Chacun pense que la condition des 500 signatures marque la fin de la présence de la droite nationale à l’élection présidentielle. C’était mal connaître les Français qui, en se mobilisant pour le FN à partir de 1983 lors d’élections locales puis en 1984, lors des élections européennes (11 %), permirent le retour de la droite nationale sur le devant de la vie politique. Mais se positionner sur le devant de la vie politique n’est pas toujours synonyme d’élus, Front républicain oblige.
1988 approche et Jean-Marie Le Pen ne parvint à être candidat qu’à la suite de l’élection, en 1986, de 137 conseillers régionaux FN à la proportionnelle (et 35 députés). Cet apport lui permis, tout juste, d’être candidat et de rassembler près de 14.5 % des suffrages, pulvérisant son score de 1974.
Mais la possibilité d’une candidature ne fut rendue possible qu’à la faveur des 10 % obtenus aux élections régionales de mars 1986 et le premier trimestre 1988 fut consacré exclusivement (l’équipe était portée par Carl Lang) à la recherche des 500 parrainages à travers la France, occultant ainsi une campagne de fond face au triumvirat du mondialisme, Mitterrand, Chirac, le « candidat résiduel » (dixit Le Pen entre les deux tours lors d’un mémorable rassemblement, sous la pluie battante, aux Tuileries) et Barre.
Et, depuis, à chaque élection : 1995, 2002, 2007, 2012 et 2017, pour Le Pen, père ou fille, c’est la même problématique : s’appuyer sur les élus régionaux pour aller chercher les élus municipaux qui formeront l’ensemble des 500 signatures. Certes, depuis 1988, les élus régionaux ont permis une candidature non plus symbolique, mais politique puisque Marine Le Pen rassembla 34 % des suffrages lors du second tour de la dernière « mère des élections ».
Ce système, critiquable sur le fond : pourquoi vouloir lier les Français à leur président, tout en maintenant une condition « orientant » les candidatures ? On ressent ici les limites de la Ve République, dont le but était de rénover les institutions tout en évitant une fracture française, or les Français sont proches de leurs élus locaux, ce système, disais-je, doit aussi nous questionner sur la forme : sans proportionnelle, il aurait probablement été improbable de disposer, pour la droite nationale, d’un candidat, à chaque élection présidentielle, depuis 1988.
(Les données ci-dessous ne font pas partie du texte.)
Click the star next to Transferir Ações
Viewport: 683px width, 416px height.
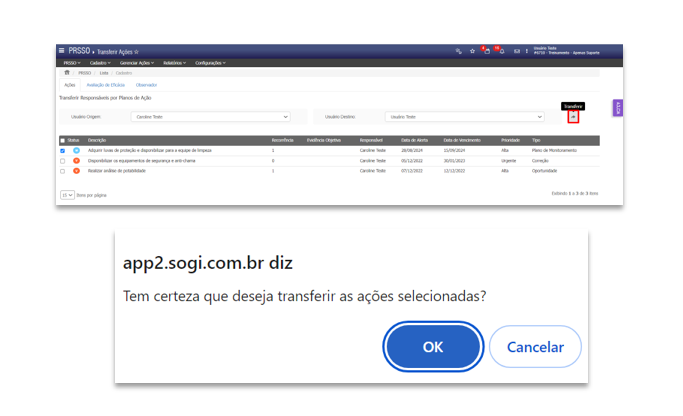[x=137, y=51]
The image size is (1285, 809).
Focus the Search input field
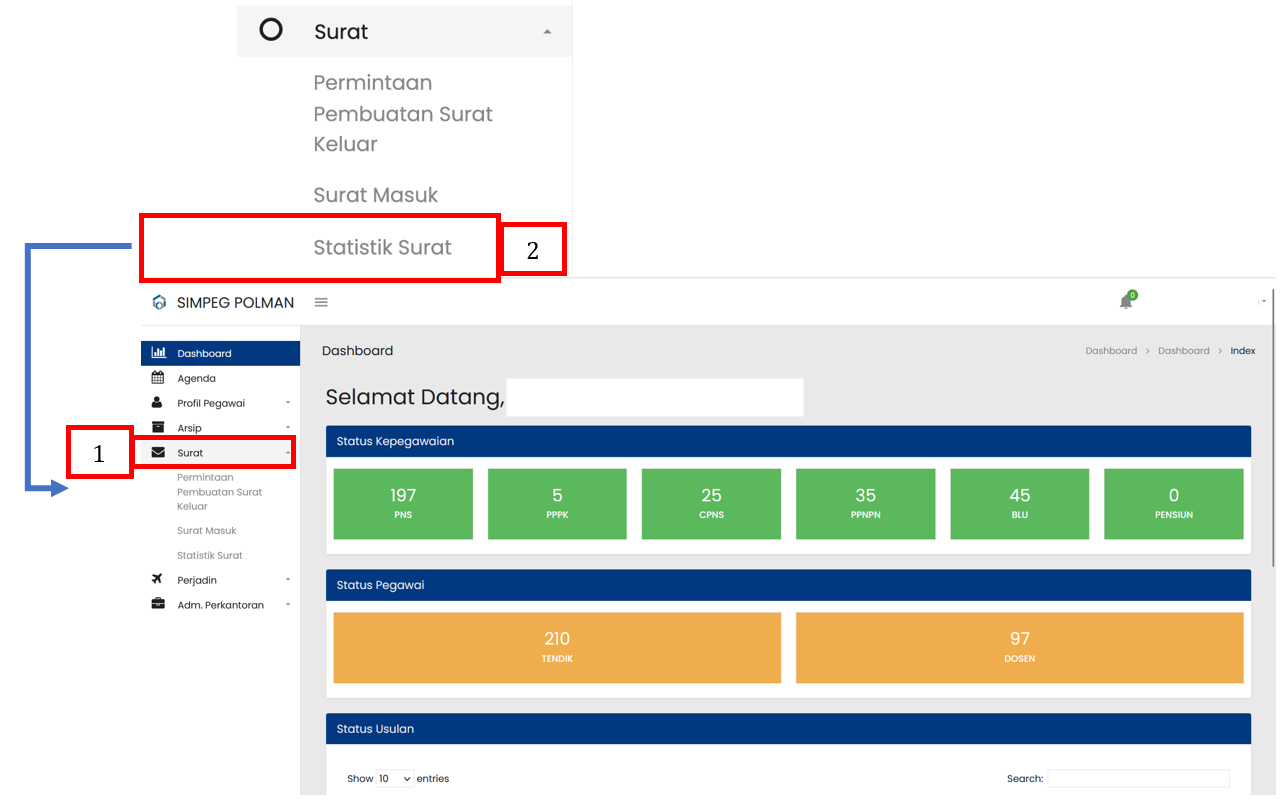pos(1138,779)
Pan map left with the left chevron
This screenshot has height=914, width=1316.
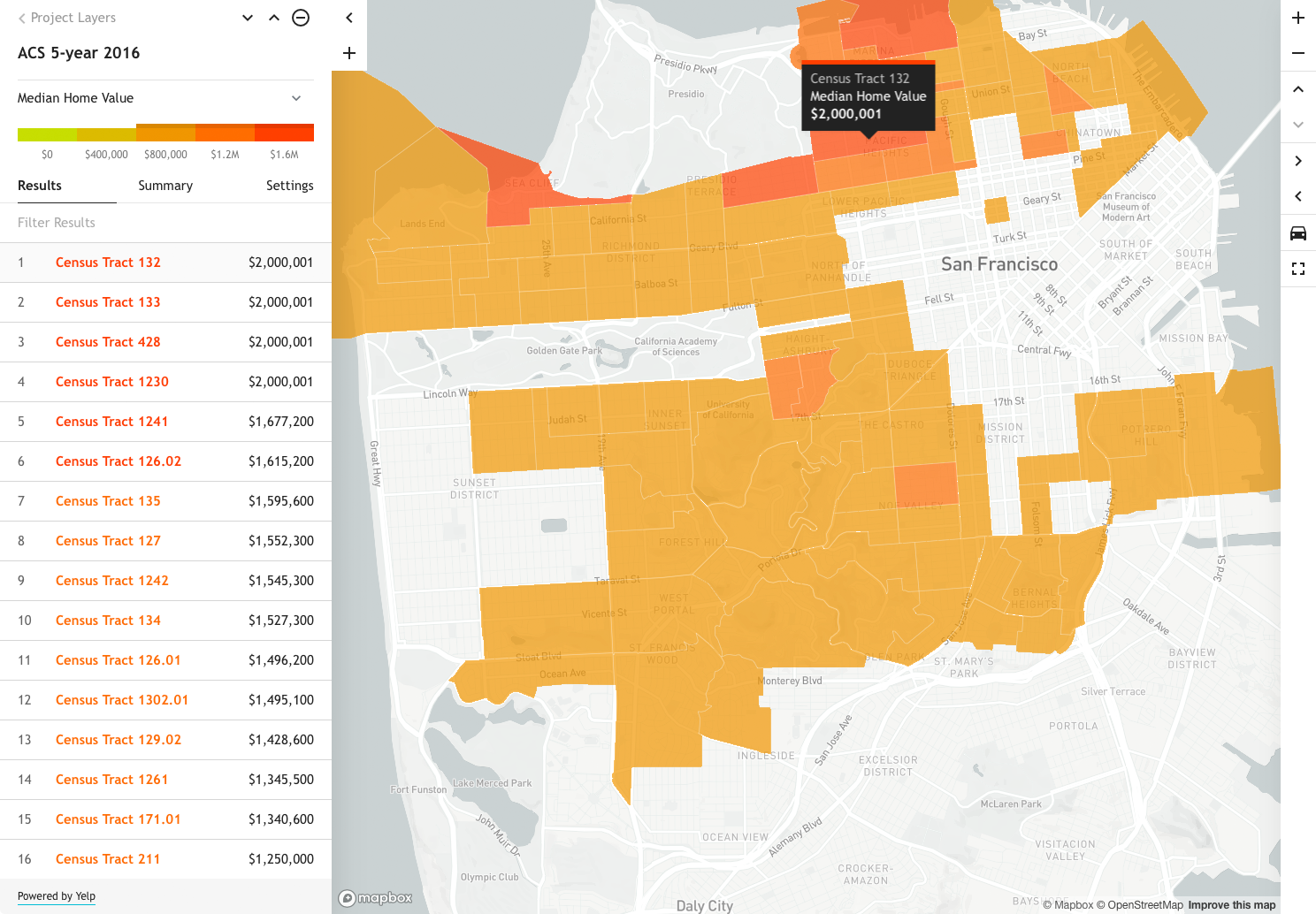pyautogui.click(x=1298, y=196)
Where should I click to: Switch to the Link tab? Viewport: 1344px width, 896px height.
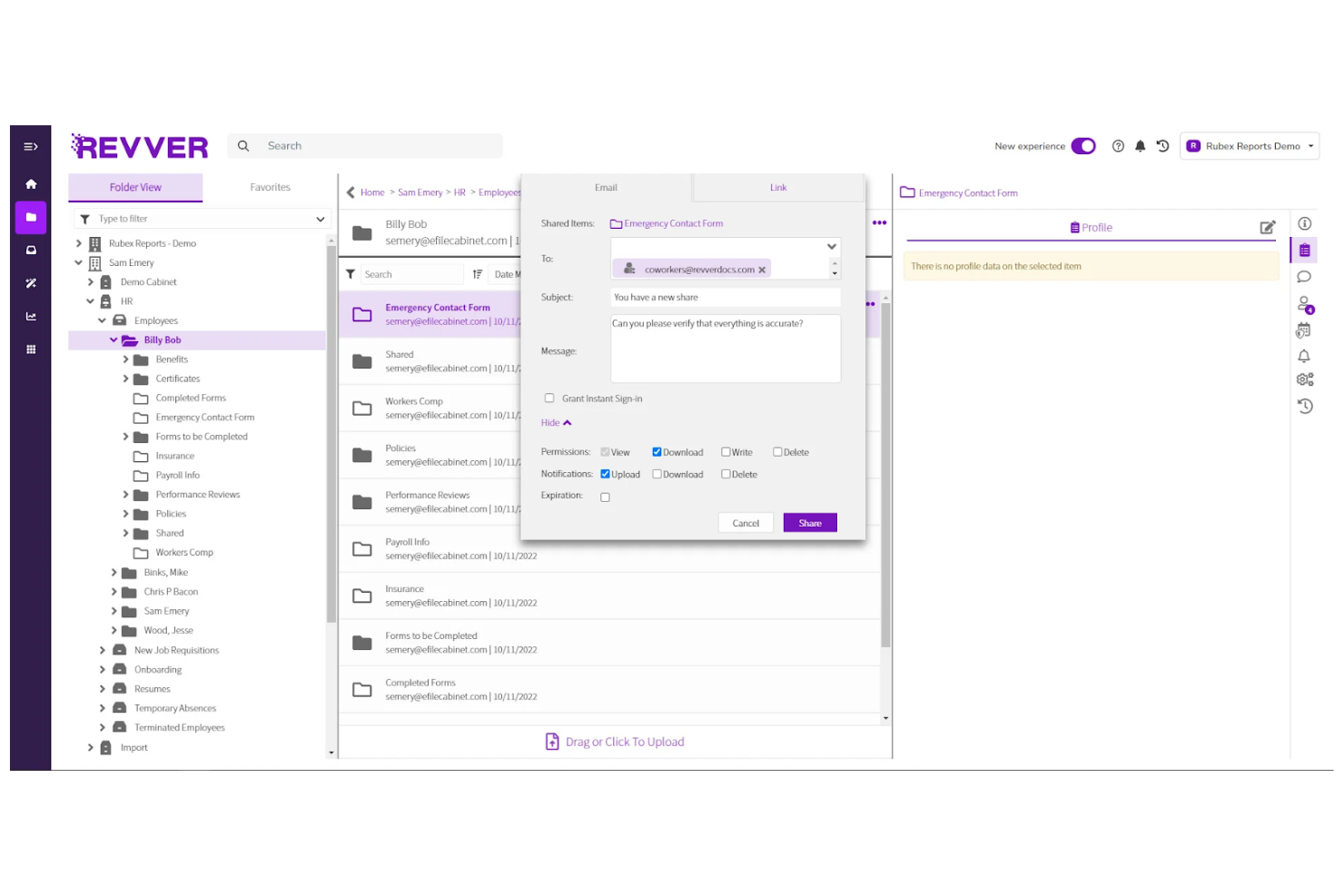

Aussi, les élections régionales prochaines sont, une nouvelle fois, fondamentales car elles permettront à la droite nationale de disposer d’un(e) candidat (e) susceptible de gagner. L’élargissement de l’assiette des élus favorables à la droite nationale permettrait aussi d’avoir la possibilité, dès son entrée en campagne, de parler des thèmes qui concernent l’électorat, et pas seulement des conditions d’accès à la candidature.
Souvenez-vous des élections précédentes, la première question posée au candidat national était la suivante : « Où en êtes-vous de votre recherche des 500 signatures ? » permettant ainsi d’éviter tout débat sur le fond programmatique.
Puisque personne (sauf Mélenchon qui propose un choix « populaire » avec des signatures de citoyens) ne remet en cause cette sélection élitiste, sans rapport avec l’esprit de la Ve République, conservons cette tradition mais faisons en sorte, lors des élections régionales, que le mode de scrutin proportionnel de liste permette une représentation plus fidèle de l’électorat français.